I think the highest compliment I could pay Kraken, and it is incredibly high praise for me, is that it reads like the type of book that Tim Powers would write if he were an British Leftist rather than a Californian Catholic. There is a character who is drawn into a world of magical societies, and large scale conflict between them. There are the absurd ideas played entirely straight that manage to be both funny and effectively tense, scary and insightful at the same time. There’s a sense of endless invention; of what surely must be too many ideas going at once. No way they can land the plane. And if the final twist of Kraken seemed a little on the nose to me on this reread, it was no more so than the weird Jungian Communion scene at the end of Last Call (my favorite Powers novel). Mieville has cited Powers as a hero, so I’m sure he’d take that as praise. This is funnier than Powers. It also shares some DNA with Foucault’s Pendulum, in that the central joke is at the expense of the various apocalyptic cults that are fighting for their version of the apocalypse. If I described this as a Lovecraftian thriller I wouldn’t be lying. That said, Mieville is his own writer with a distinct voice, and ticking off things this reminded me of, or that seem to have directly influenced it sells it short. Here he’s being a little more playful than some of the other works I’ve read and it suits his style very well.

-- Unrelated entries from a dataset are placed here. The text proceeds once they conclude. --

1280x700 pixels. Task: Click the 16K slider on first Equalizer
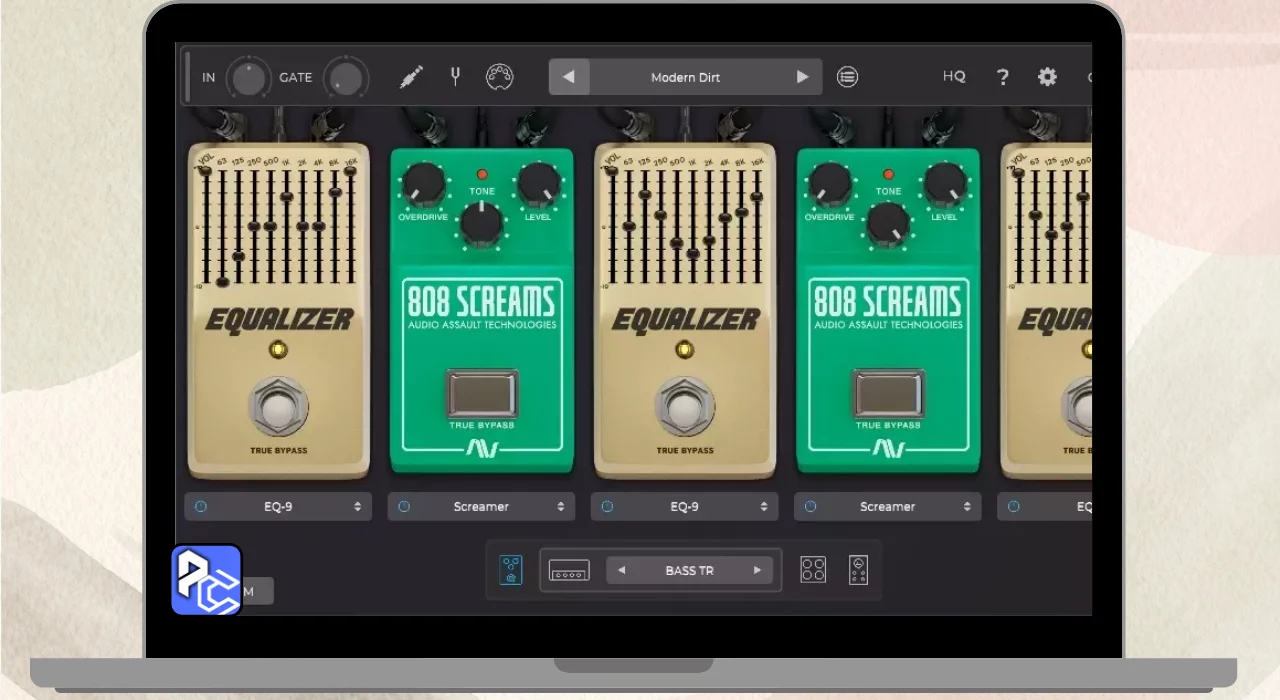coord(350,171)
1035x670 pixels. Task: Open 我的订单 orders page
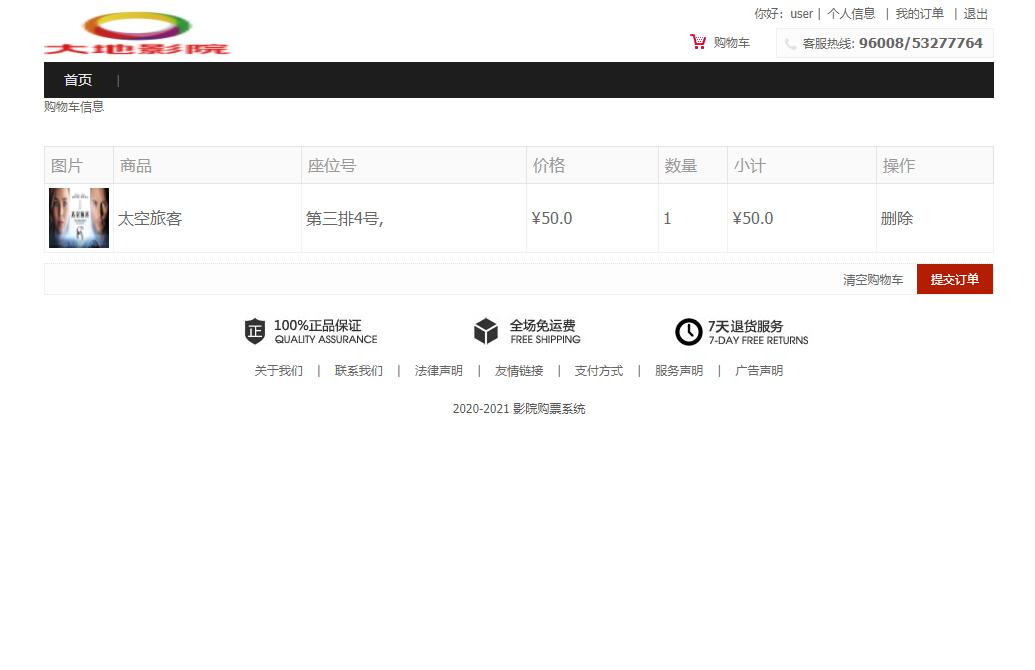tap(919, 13)
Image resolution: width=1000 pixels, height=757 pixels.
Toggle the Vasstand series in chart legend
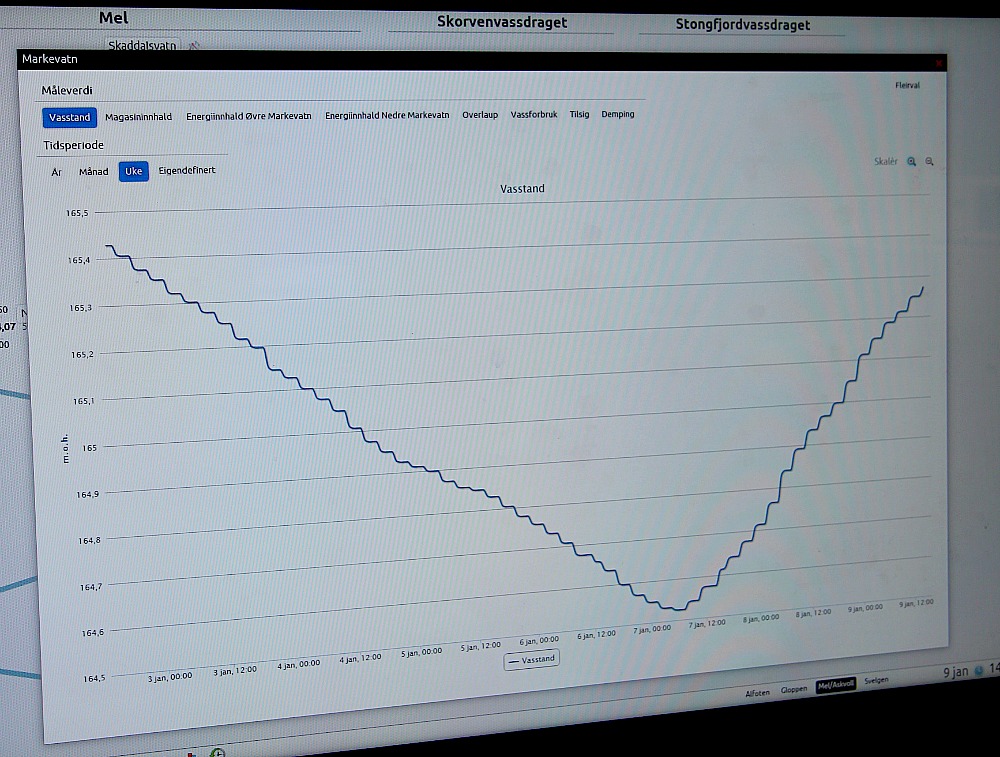pos(532,659)
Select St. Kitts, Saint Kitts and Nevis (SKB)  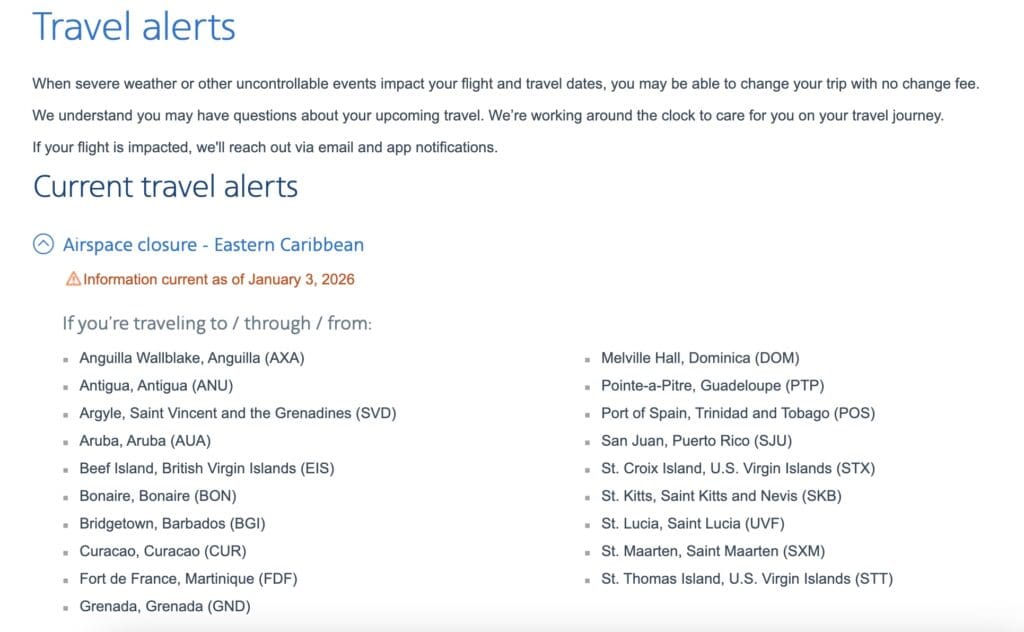pos(721,496)
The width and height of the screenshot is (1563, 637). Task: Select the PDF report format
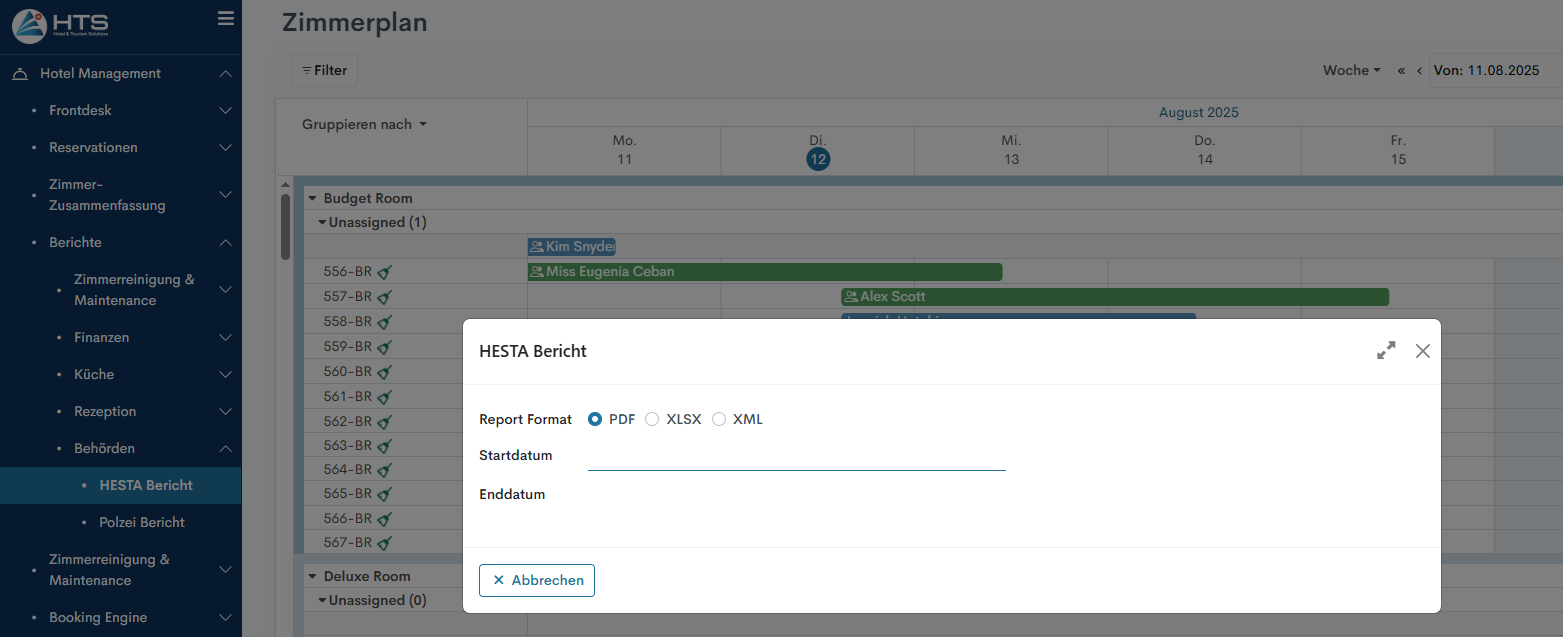[x=595, y=420]
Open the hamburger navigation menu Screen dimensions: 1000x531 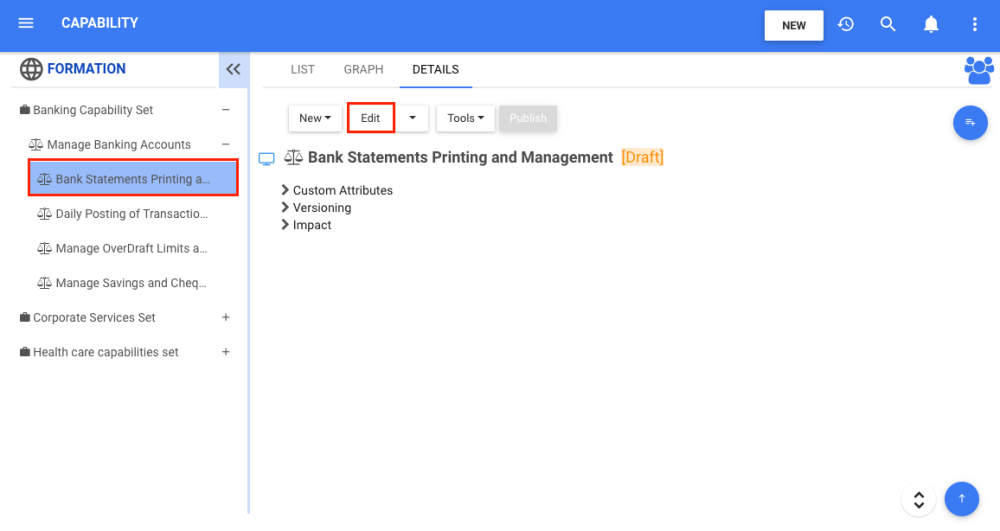[x=26, y=23]
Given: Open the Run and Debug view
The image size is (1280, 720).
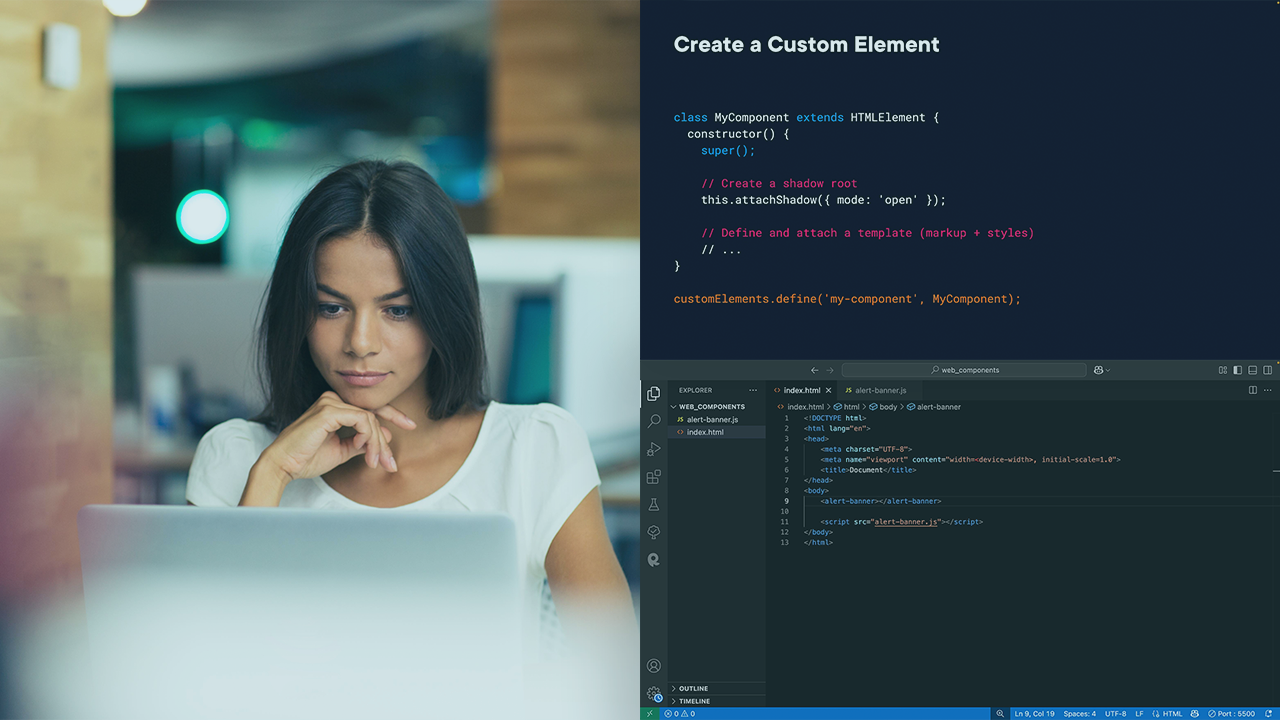Looking at the screenshot, I should pos(653,449).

At the outset, Billy Harrow is a curator at the Natural History Museum and he has created a display of the first complete giant squid body anyone has found. He gives a tour to eager nature lovers and is shocked when the squid has completely disappeared, giant bottle and all. A special unit of the police who deal in supernatural/cultic crimes comes to investigate. The inital prime suspect is the Church of God Kraken. In their mythology the Krackens or giant squids are gods, and all the lesser squid are saints. But they are not the only apocalypse cult in London. There are the Londonmancers, neutral observer magicians tied to the city. There are supernatural gangs fighting each other, one led by the Tattoo, a gangster who was punished by being turned into a sentient tattoo on another man’s back and nonetheless rises back to power. There is a Familiar’s Union that is on strike. And this is not the weirdest stuff that happens. Anyone with any prophetic power sees that if the missing Kraken falls into the wrong hands the world will end.
I don’t want to spoil anything so I won’t go into much more detail about the plot other than to say that it is consistently surprising and enough happens to fill several books. If he had tweaked things slightly there are at least three series that could come out of this. The supernatural police squad (this seems least likely because Mieville seems to distrust the police), a series following Dane, a sort of fixer/soldier at large for the Kraken Church, and the further adventures of Billy Harrow. There could still be sequels should Mieville choose, but it is complete in itself.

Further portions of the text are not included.